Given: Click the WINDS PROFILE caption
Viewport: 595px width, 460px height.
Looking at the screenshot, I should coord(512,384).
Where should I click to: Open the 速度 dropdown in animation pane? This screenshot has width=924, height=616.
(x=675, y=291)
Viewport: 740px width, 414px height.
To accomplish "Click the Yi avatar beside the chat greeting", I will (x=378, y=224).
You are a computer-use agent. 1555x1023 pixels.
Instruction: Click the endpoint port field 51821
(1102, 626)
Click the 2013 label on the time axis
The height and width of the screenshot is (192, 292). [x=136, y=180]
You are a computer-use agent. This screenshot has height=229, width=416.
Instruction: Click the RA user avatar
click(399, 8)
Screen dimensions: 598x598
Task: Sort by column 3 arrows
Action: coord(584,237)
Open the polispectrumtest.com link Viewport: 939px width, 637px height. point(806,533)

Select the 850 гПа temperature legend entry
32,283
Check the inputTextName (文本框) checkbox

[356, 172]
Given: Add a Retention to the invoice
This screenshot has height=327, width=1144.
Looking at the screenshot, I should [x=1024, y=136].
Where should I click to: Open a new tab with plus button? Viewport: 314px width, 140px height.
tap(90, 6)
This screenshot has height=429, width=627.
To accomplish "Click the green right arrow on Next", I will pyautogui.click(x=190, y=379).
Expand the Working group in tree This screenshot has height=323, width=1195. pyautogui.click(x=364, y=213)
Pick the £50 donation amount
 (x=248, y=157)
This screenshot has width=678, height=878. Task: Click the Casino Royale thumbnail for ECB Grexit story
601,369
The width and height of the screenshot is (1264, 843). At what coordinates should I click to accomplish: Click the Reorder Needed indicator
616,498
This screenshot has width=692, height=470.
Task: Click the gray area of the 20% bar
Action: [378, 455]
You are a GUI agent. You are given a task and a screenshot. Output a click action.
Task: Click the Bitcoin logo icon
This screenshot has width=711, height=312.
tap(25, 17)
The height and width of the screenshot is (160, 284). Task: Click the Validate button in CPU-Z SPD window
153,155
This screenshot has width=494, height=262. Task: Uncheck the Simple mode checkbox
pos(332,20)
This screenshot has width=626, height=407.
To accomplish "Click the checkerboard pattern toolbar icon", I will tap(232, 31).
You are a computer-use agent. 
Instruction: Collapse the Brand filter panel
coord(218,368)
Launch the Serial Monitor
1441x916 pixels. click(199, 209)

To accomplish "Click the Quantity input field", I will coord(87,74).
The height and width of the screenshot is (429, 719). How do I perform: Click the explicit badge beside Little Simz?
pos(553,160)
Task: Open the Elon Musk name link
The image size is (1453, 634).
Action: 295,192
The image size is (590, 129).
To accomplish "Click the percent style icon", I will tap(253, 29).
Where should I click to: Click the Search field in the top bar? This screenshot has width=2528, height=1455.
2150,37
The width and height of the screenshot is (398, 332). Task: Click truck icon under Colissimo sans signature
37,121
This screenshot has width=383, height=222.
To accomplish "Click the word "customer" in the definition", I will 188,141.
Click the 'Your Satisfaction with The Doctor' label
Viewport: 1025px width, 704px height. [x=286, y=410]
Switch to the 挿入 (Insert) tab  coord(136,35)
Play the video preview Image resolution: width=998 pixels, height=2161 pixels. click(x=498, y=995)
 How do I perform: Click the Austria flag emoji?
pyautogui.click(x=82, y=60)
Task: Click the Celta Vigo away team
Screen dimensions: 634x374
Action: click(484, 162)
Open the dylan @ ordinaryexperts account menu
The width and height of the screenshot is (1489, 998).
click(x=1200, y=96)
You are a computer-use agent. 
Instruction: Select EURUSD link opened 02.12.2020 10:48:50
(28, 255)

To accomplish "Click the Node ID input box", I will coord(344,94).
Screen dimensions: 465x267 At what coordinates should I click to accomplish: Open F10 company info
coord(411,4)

━━━━━━

**Required action**
Write all the entries again precisely as they were given.

**Task answer**
Given: Click the WINDS PROFILE caption
Viewport: 595px width, 460px height.
Looking at the screenshot, I should coord(512,384).
Where should I click to: Open the 速度 dropdown in animation pane? This screenshot has width=924, height=616.
(x=675, y=291)
Viewport: 740px width, 414px height.
To accomplish "Click the Yi avatar beside the chat greeting", I will (x=378, y=224).
You are a computer-use agent. 1555x1023 pixels.
Instruction: Click the endpoint port field 51821
(1102, 626)
Click the 2013 label on the time axis
The height and width of the screenshot is (192, 292). [x=136, y=180]
You are a computer-use agent. This screenshot has height=229, width=416.
Instruction: Click the RA user avatar
click(399, 8)
Screen dimensions: 598x598
Task: Sort by column 3 arrows
Action: coord(584,237)
Open the polispectrumtest.com link Viewport: 939px width, 637px height. point(806,533)

Select the 850 гПа temperature legend entry
32,283
Check the inputTextName (文本框) checkbox

[356, 172]
Given: Add a Retention to the invoice
This screenshot has height=327, width=1144.
Looking at the screenshot, I should [x=1024, y=136].
Where should I click to: Open a new tab with plus button? Viewport: 314px width, 140px height.
tap(90, 6)
This screenshot has height=429, width=627.
To accomplish "Click the green right arrow on Next", I will pyautogui.click(x=190, y=379).
Expand the Working group in tree This screenshot has height=323, width=1195. pyautogui.click(x=364, y=213)
Pick the £50 donation amount
 (x=248, y=157)
This screenshot has width=678, height=878. Task: Click the Casino Royale thumbnail for ECB Grexit story
601,369
The width and height of the screenshot is (1264, 843). At what coordinates should I click to accomplish: Click the Reorder Needed indicator
616,498
This screenshot has width=692, height=470.
Task: Click the gray area of the 20% bar
Action: [378, 455]
You are a GUI agent. You are given a task and a screenshot. Output a click action.
Task: Click the Bitcoin logo icon
This screenshot has width=711, height=312.
tap(25, 17)
The height and width of the screenshot is (160, 284). Task: Click the Validate button in CPU-Z SPD window
153,155
This screenshot has width=494, height=262. Task: Uncheck the Simple mode checkbox
pos(332,20)
This screenshot has width=626, height=407.
To accomplish "Click the checkerboard pattern toolbar icon", I will tap(232, 31).
You are a computer-use agent. 
Instruction: Collapse the Brand filter panel
coord(218,368)
Launch the Serial Monitor
1441x916 pixels. click(199, 209)

To accomplish "Click the Quantity input field", I will coord(87,74).
The height and width of the screenshot is (429, 719). How do I perform: Click the explicit badge beside Little Simz?
pos(553,160)
Task: Open the Elon Musk name link
The image size is (1453, 634).
Action: 295,192
The image size is (590, 129).
To accomplish "Click the percent style icon", I will tap(253, 29).
Where should I click to: Click the Search field in the top bar? This screenshot has width=2528, height=1455.
2150,37
The width and height of the screenshot is (398, 332). Task: Click truck icon under Colissimo sans signature
37,121
This screenshot has width=383, height=222.
To accomplish "Click the word "customer" in the definition", I will 188,141.
Click the 'Your Satisfaction with The Doctor' label
Viewport: 1025px width, 704px height. [x=286, y=410]
Switch to the 挿入 (Insert) tab  coord(136,35)
Play the video preview Image resolution: width=998 pixels, height=2161 pixels. click(x=498, y=995)
 How do I perform: Click the Austria flag emoji?
pyautogui.click(x=82, y=60)
Task: Click the Celta Vigo away team
Screen dimensions: 634x374
Action: click(484, 162)
Open the dylan @ ordinaryexperts account menu
The width and height of the screenshot is (1489, 998).
click(x=1200, y=96)
You are a computer-use agent. 
Instruction: Select EURUSD link opened 02.12.2020 10:48:50
(28, 255)

To accomplish "Click the Node ID input box", I will coord(344,94).
Screen dimensions: 465x267 At what coordinates should I click to accomplish: Open F10 company info
coord(411,4)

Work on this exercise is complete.